## Data for review
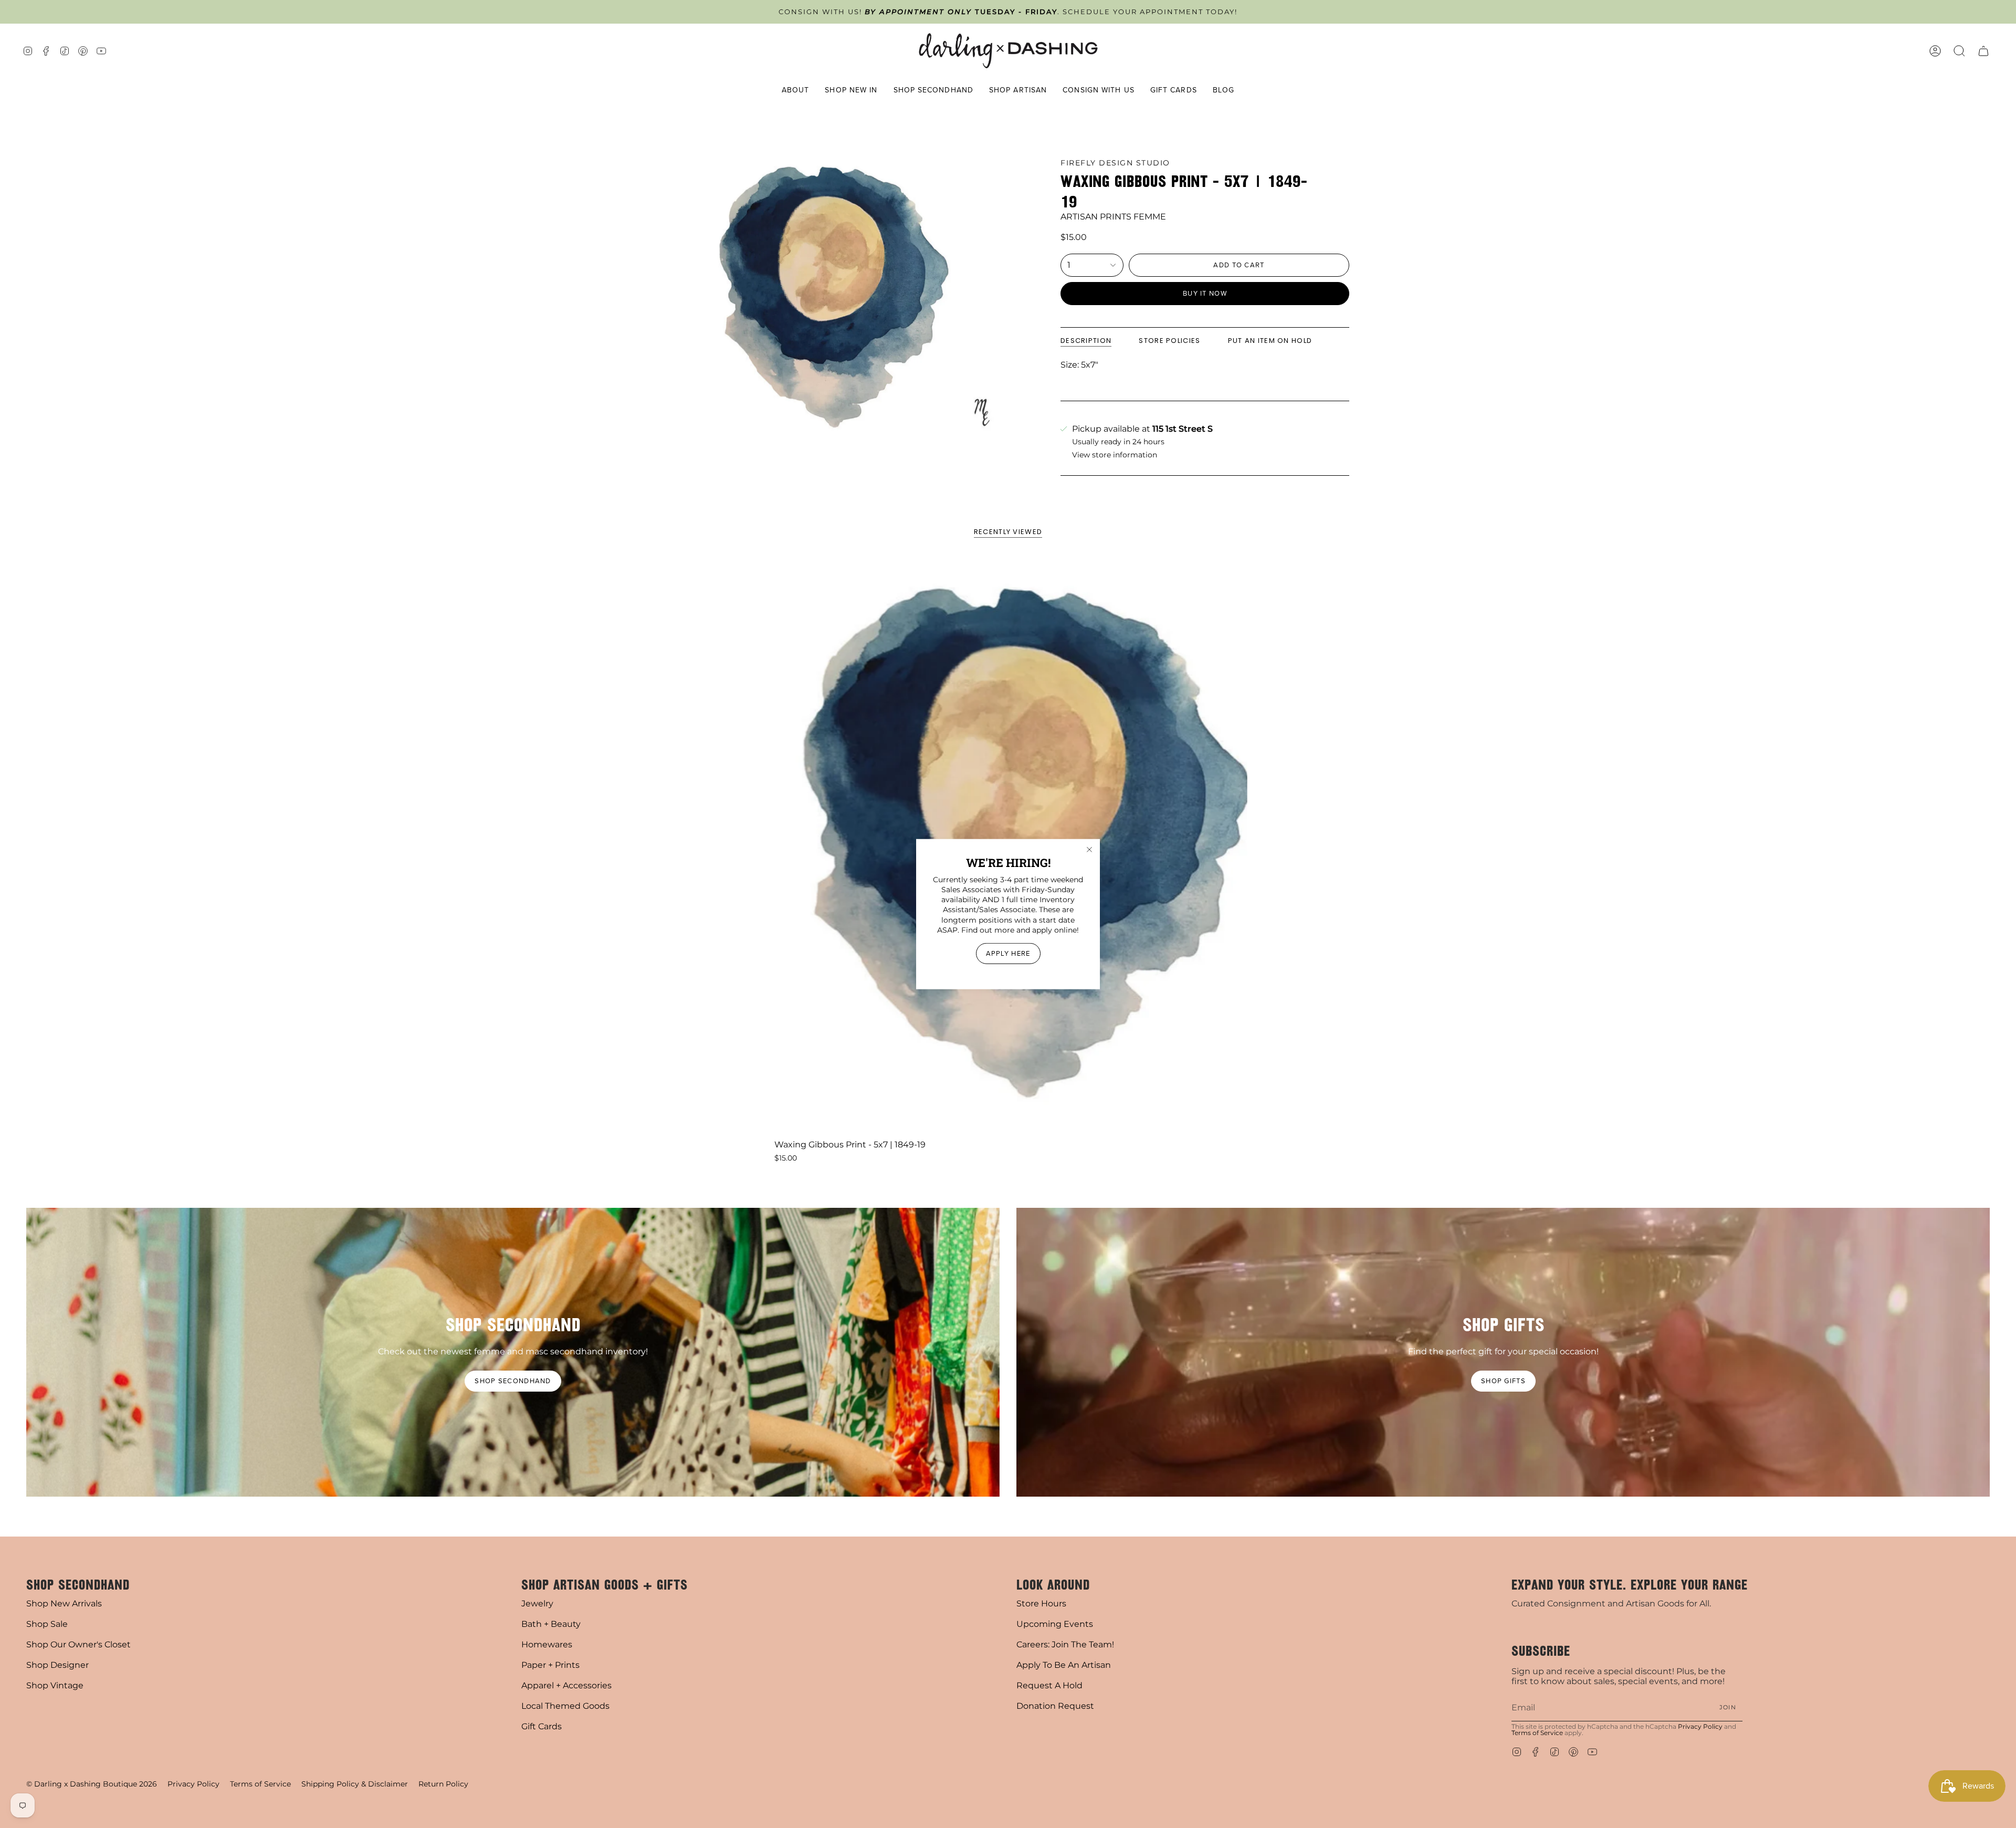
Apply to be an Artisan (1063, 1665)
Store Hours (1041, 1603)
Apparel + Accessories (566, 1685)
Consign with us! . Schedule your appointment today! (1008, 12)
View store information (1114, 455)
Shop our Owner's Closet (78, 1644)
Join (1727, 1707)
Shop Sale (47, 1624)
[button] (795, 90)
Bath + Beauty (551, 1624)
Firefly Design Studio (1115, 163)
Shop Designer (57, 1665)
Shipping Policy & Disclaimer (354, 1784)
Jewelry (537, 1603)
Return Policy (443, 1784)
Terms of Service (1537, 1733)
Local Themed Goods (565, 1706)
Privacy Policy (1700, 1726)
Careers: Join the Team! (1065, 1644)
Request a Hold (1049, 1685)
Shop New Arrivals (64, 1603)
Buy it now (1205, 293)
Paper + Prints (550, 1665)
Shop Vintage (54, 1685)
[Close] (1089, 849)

---

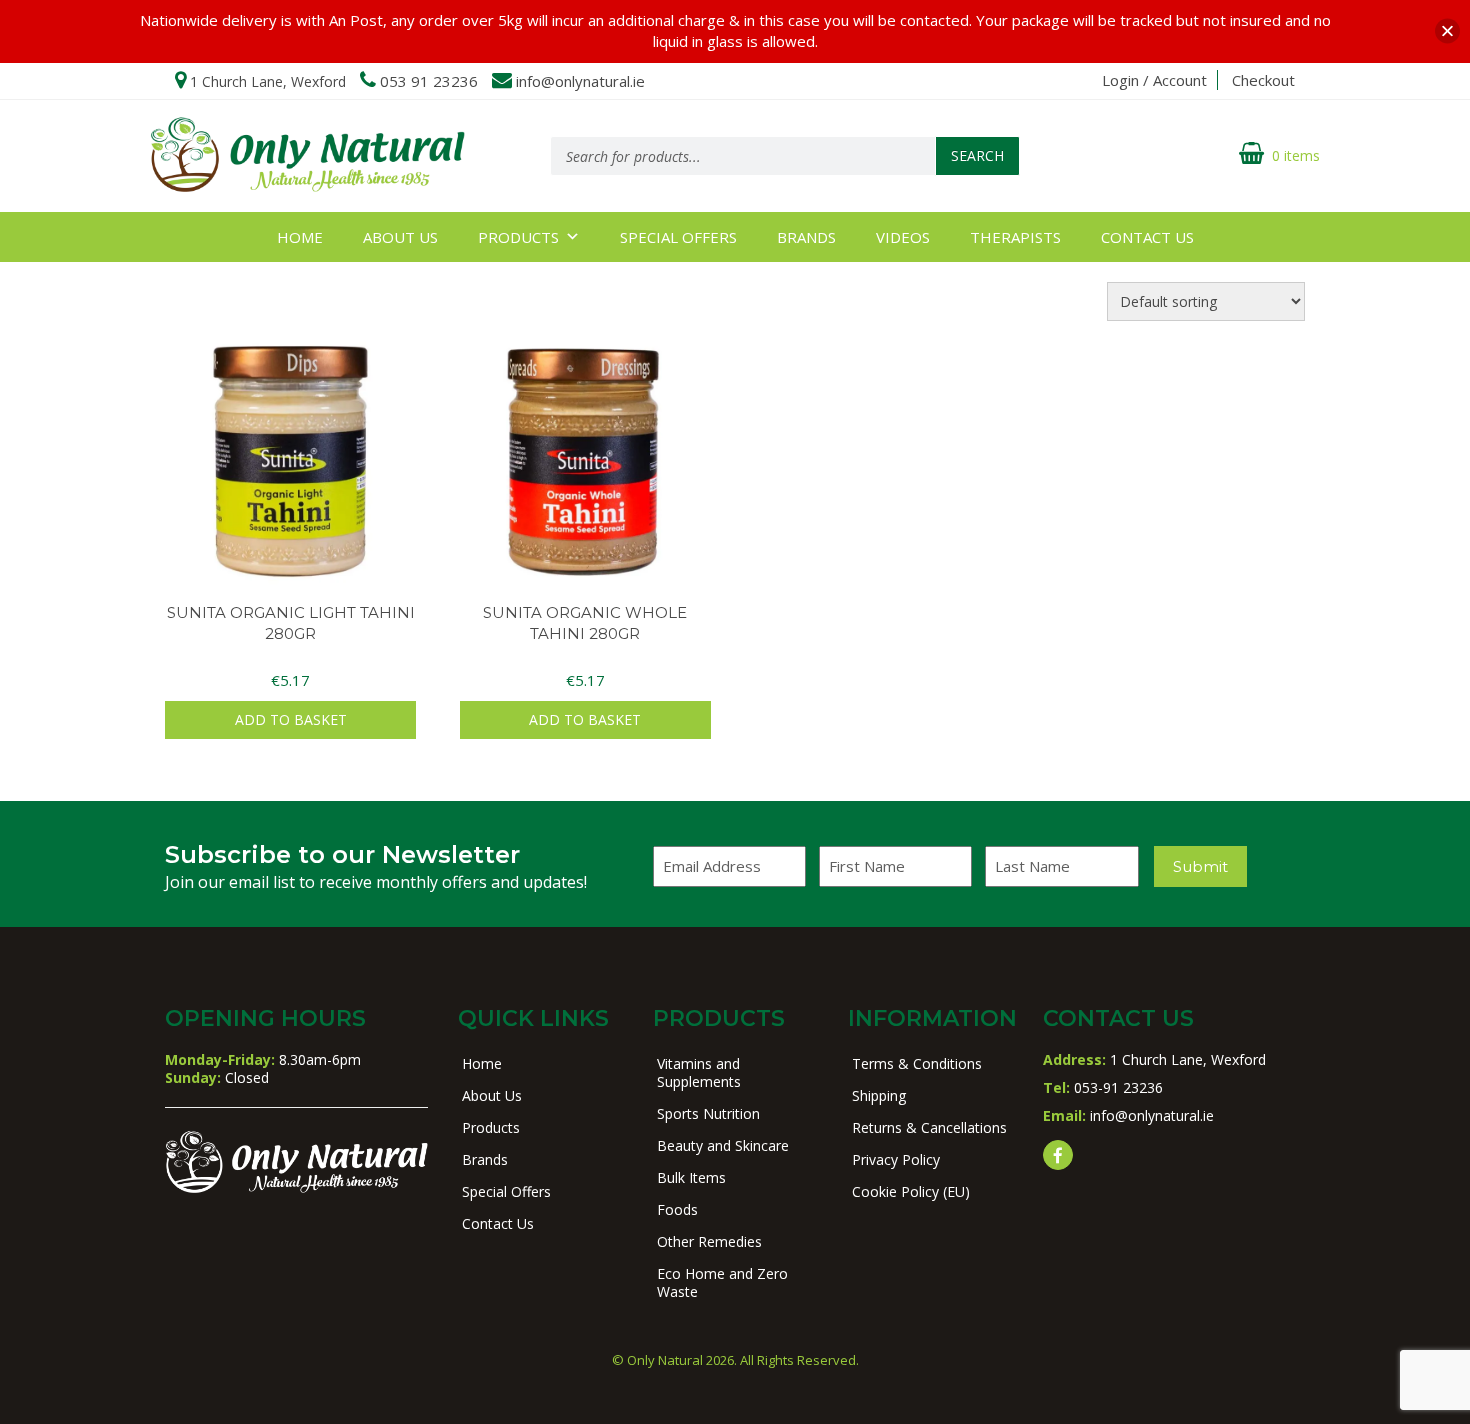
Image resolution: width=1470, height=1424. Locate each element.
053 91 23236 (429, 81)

==

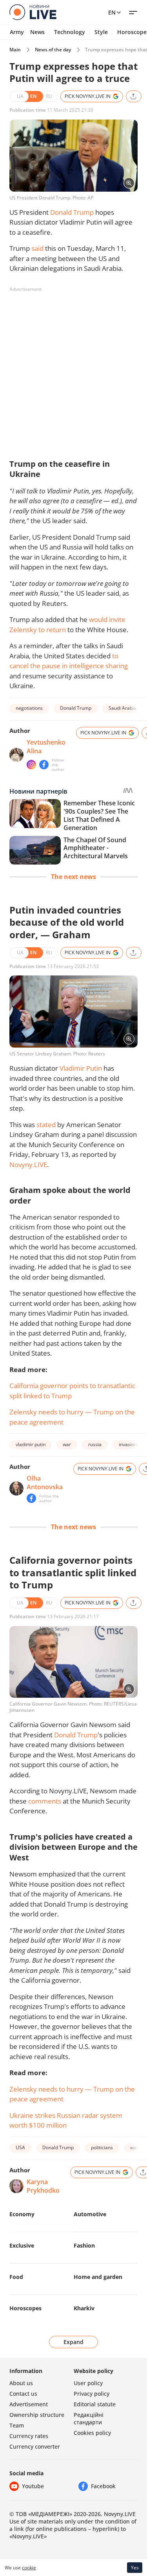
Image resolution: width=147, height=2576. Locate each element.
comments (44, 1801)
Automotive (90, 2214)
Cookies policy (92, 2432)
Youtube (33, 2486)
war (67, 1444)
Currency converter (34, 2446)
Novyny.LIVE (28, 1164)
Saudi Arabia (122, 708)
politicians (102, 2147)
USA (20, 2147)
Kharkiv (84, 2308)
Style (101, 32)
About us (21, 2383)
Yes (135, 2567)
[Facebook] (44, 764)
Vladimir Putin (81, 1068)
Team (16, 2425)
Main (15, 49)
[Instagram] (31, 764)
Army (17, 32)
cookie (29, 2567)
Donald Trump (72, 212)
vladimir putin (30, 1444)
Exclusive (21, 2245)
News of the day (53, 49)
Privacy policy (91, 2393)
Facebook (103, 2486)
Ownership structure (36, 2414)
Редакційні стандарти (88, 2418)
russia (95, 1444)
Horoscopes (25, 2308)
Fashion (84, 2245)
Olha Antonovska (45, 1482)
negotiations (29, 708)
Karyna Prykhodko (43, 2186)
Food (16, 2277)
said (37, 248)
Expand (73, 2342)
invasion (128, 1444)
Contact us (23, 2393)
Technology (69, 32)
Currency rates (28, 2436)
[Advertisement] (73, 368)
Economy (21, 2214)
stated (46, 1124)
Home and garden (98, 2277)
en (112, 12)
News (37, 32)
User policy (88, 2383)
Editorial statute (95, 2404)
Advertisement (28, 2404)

## What is expected
Throughout the material above, find lines holding the word "height", then copy them.

## Exercise response
Image resolution: width=1470, height=1424. Locate each element.
Image resolution: width=147, height=2576. Locate each element.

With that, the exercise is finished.